> _How to complete this task_: Nothing in the entries may be altered; copy them all exactly.

-------- Data extract

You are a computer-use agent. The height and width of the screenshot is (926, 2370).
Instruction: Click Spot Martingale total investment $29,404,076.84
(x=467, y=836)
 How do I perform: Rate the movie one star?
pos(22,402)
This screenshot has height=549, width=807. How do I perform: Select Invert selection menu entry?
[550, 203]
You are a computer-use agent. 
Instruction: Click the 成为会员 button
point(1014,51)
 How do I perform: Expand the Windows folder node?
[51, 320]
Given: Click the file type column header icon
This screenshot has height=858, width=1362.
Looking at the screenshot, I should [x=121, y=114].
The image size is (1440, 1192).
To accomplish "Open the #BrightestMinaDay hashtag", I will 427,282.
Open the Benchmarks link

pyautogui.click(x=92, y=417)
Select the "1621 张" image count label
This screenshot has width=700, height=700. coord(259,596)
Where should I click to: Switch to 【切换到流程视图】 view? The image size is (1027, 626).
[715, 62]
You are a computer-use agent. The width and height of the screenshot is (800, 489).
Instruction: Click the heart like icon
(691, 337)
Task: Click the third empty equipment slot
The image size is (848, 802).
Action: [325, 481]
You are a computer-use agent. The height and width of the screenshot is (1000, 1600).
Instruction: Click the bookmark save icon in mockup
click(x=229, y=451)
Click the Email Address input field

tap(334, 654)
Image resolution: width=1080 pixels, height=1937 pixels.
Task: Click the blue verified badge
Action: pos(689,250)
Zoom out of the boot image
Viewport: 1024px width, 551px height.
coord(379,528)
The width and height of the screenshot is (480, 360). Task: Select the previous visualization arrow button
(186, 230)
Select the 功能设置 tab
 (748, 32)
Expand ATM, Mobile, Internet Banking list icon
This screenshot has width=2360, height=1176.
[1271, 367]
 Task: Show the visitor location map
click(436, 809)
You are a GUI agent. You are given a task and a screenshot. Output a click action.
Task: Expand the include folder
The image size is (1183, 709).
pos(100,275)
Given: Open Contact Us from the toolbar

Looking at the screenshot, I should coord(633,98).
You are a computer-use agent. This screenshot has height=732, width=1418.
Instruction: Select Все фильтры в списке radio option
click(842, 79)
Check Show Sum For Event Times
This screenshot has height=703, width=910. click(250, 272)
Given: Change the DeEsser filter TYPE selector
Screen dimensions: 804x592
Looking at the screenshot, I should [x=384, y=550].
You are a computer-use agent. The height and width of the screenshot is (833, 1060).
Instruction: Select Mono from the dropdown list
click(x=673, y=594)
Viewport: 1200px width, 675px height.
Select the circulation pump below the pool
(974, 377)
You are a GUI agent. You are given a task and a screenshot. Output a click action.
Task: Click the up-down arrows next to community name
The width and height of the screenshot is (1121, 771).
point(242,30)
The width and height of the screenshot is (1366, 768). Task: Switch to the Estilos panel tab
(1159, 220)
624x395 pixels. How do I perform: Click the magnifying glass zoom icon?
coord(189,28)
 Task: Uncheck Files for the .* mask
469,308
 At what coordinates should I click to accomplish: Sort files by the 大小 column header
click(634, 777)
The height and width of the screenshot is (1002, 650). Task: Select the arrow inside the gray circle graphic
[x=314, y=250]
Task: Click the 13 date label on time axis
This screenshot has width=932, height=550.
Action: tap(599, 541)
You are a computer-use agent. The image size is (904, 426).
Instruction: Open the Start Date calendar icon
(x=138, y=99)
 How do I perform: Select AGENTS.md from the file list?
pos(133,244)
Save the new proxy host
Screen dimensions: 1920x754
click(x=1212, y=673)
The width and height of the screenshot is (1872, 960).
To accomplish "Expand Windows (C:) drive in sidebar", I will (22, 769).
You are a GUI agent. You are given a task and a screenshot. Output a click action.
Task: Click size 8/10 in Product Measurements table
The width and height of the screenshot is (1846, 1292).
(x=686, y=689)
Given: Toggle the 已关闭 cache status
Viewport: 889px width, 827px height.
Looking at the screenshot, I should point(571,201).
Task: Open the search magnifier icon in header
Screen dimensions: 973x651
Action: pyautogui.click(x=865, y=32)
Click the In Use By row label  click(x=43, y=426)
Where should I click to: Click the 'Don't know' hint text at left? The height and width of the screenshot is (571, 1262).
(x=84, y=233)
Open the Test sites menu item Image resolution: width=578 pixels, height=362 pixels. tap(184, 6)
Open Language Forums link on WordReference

----------------

> _Response to this exercise_:
You are a computer-use agent. The height and width of the screenshot is (926, 2370).
Instruction: Click Spot Martingale total investment $29,404,076.84
(x=467, y=836)
 How do I perform: Rate the movie one star?
pos(22,402)
This screenshot has height=549, width=807. How do I perform: Select Invert selection menu entry?
[550, 203]
You are a computer-use agent. 
Instruction: Click the 成为会员 button
point(1014,51)
 How do I perform: Expand the Windows folder node?
[51, 320]
Given: Click the file type column header icon
This screenshot has height=858, width=1362.
Looking at the screenshot, I should [x=121, y=114].
The image size is (1440, 1192).
To accomplish "Open the #BrightestMinaDay hashtag", I will 427,282.
Open the Benchmarks link

pyautogui.click(x=92, y=417)
Select the "1621 张" image count label
This screenshot has width=700, height=700. coord(259,596)
Where should I click to: Switch to 【切换到流程视图】 view? The image size is (1027, 626).
[715, 62]
You are a computer-use agent. The width and height of the screenshot is (800, 489).
Instruction: Click the heart like icon
(691, 337)
Task: Click the third empty equipment slot
The image size is (848, 802).
Action: [325, 481]
You are a computer-use agent. The height and width of the screenshot is (1000, 1600).
Instruction: Click the bookmark save icon in mockup
click(x=229, y=451)
Click the Email Address input field

tap(334, 654)
Image resolution: width=1080 pixels, height=1937 pixels.
Task: Click the blue verified badge
Action: pos(689,250)
Zoom out of the boot image
Viewport: 1024px width, 551px height.
coord(379,528)
The width and height of the screenshot is (480, 360). Task: Select the previous visualization arrow button
(186, 230)
Select the 功能设置 tab
 (748, 32)
Expand ATM, Mobile, Internet Banking list icon
This screenshot has width=2360, height=1176.
[1271, 367]
 Task: Show the visitor location map
click(436, 809)
You are a GUI agent. You are given a task and a screenshot. Output a click action.
Task: Expand the include folder
The image size is (1183, 709).
pos(100,275)
Given: Open Contact Us from the toolbar

Looking at the screenshot, I should coord(633,98).
You are a computer-use agent. This screenshot has height=732, width=1418.
Instruction: Select Все фильтры в списке radio option
click(842, 79)
Check Show Sum For Event Times
This screenshot has height=703, width=910. click(250, 272)
Given: Change the DeEsser filter TYPE selector
Screen dimensions: 804x592
Looking at the screenshot, I should [x=384, y=550].
You are a computer-use agent. The height and width of the screenshot is (833, 1060).
Instruction: Select Mono from the dropdown list
click(x=673, y=594)
Viewport: 1200px width, 675px height.
Select the circulation pump below the pool
(974, 377)
You are a GUI agent. You are given a task and a screenshot. Output a click action.
Task: Click the up-down arrows next to community name
The width and height of the screenshot is (1121, 771).
point(242,30)
The width and height of the screenshot is (1366, 768). Task: Switch to the Estilos panel tab
(1159, 220)
624x395 pixels. How do I perform: Click the magnifying glass zoom icon?
coord(189,28)
 Task: Uncheck Files for the .* mask
469,308
 At what coordinates should I click to accomplish: Sort files by the 大小 column header
click(634, 777)
The height and width of the screenshot is (1002, 650). Task: Select the arrow inside the gray circle graphic
[x=314, y=250]
Task: Click the 13 date label on time axis
This screenshot has width=932, height=550.
Action: tap(599, 541)
You are a computer-use agent. The image size is (904, 426).
Instruction: Open the Start Date calendar icon
(x=138, y=99)
 How do I perform: Select AGENTS.md from the file list?
pos(133,244)
Save the new proxy host
Screen dimensions: 1920x754
click(x=1212, y=673)
The width and height of the screenshot is (1872, 960).
To accomplish "Expand Windows (C:) drive in sidebar", I will (22, 769).
You are a GUI agent. You are given a task and a screenshot. Output a click action.
Task: Click size 8/10 in Product Measurements table
The width and height of the screenshot is (1846, 1292).
(x=686, y=689)
Given: Toggle the 已关闭 cache status
Viewport: 889px width, 827px height.
Looking at the screenshot, I should point(571,201).
Task: Open the search magnifier icon in header
Screen dimensions: 973x651
Action: pyautogui.click(x=865, y=32)
Click the In Use By row label  click(x=43, y=426)
Where should I click to: Click the 'Don't know' hint text at left? The height and width of the screenshot is (571, 1262).
(x=84, y=233)
Open the Test sites menu item Image resolution: width=578 pixels, height=362 pixels. tap(184, 6)
Open Language Forums link on WordReference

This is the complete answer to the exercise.